§ Material provided
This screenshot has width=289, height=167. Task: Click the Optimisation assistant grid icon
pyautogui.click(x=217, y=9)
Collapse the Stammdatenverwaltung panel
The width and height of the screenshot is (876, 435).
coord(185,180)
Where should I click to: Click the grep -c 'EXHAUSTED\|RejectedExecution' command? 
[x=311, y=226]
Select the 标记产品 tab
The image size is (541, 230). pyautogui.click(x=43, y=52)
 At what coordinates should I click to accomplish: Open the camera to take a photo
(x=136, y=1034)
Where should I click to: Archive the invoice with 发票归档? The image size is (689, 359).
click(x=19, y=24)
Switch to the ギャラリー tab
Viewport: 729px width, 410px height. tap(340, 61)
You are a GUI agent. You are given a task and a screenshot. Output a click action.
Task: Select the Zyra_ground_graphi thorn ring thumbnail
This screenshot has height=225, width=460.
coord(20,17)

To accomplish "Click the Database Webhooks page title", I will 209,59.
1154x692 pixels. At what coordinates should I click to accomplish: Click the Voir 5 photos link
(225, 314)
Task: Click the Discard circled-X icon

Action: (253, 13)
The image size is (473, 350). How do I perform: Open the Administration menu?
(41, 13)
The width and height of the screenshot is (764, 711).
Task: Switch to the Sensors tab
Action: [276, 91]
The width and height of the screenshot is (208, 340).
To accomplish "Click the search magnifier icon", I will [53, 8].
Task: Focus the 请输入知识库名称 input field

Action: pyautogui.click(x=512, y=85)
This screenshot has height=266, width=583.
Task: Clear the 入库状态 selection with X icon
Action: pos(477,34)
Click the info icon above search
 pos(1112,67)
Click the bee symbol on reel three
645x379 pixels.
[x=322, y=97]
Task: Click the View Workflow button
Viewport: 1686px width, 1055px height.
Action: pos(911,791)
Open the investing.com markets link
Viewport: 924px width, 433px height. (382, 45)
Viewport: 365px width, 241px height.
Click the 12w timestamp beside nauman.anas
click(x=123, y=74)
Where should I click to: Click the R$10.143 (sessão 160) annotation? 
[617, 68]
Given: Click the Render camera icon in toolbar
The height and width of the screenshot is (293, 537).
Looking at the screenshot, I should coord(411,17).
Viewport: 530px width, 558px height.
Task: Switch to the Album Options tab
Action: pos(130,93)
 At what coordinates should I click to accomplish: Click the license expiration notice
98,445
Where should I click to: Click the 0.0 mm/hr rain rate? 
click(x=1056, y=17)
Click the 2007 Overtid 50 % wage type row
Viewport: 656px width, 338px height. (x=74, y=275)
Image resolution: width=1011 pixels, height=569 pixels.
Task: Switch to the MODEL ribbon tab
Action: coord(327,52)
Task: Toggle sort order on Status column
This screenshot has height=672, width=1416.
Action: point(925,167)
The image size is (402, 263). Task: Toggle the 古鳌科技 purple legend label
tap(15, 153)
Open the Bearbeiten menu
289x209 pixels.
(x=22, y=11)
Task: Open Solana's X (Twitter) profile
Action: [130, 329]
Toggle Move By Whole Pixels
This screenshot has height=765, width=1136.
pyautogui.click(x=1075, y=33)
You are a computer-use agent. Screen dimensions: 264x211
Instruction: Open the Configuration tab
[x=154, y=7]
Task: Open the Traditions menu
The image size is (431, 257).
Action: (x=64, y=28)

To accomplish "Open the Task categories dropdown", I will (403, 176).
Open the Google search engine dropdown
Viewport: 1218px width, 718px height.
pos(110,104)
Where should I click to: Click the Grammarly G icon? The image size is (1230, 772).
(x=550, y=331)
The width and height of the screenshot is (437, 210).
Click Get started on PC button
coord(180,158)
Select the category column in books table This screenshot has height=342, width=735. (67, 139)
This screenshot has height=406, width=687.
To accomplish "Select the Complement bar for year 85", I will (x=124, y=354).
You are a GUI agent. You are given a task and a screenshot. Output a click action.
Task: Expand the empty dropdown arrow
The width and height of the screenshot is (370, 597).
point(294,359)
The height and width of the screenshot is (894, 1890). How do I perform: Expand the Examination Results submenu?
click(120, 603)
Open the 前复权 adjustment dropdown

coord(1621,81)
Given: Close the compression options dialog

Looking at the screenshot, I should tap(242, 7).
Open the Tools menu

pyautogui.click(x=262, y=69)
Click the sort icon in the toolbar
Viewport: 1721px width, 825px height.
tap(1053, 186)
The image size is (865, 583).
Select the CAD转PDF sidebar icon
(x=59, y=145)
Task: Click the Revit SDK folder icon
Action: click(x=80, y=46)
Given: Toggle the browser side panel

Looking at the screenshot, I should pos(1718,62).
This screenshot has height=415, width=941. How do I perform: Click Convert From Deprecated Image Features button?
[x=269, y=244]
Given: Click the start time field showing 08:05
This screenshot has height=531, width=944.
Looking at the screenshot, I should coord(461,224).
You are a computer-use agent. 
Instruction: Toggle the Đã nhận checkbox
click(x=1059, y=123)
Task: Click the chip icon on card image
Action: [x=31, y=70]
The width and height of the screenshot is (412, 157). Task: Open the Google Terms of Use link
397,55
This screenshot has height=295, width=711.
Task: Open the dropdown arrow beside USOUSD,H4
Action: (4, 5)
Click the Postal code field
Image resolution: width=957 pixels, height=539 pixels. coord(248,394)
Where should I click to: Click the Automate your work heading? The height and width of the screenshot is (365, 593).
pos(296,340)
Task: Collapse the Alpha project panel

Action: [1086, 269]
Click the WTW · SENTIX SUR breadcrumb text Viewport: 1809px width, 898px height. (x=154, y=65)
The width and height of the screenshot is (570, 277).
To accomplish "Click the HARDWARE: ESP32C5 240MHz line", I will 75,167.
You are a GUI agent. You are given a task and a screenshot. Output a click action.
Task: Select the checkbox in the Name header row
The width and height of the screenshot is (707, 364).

§ Do this
From the records above, extract the lines verbatim, starting at the line that contains "Where should I click to: Click the Grammarly" and ending at the line that contains "will (x=124, y=354).".

§ Task solution
Where should I click to: Click the Grammarly G icon? The image size is (1230, 772).
(x=550, y=331)
The width and height of the screenshot is (437, 210).
Click Get started on PC button
coord(180,158)
Select the category column in books table This screenshot has height=342, width=735. (67, 139)
This screenshot has height=406, width=687.
To accomplish "Select the Complement bar for year 85", I will (x=124, y=354).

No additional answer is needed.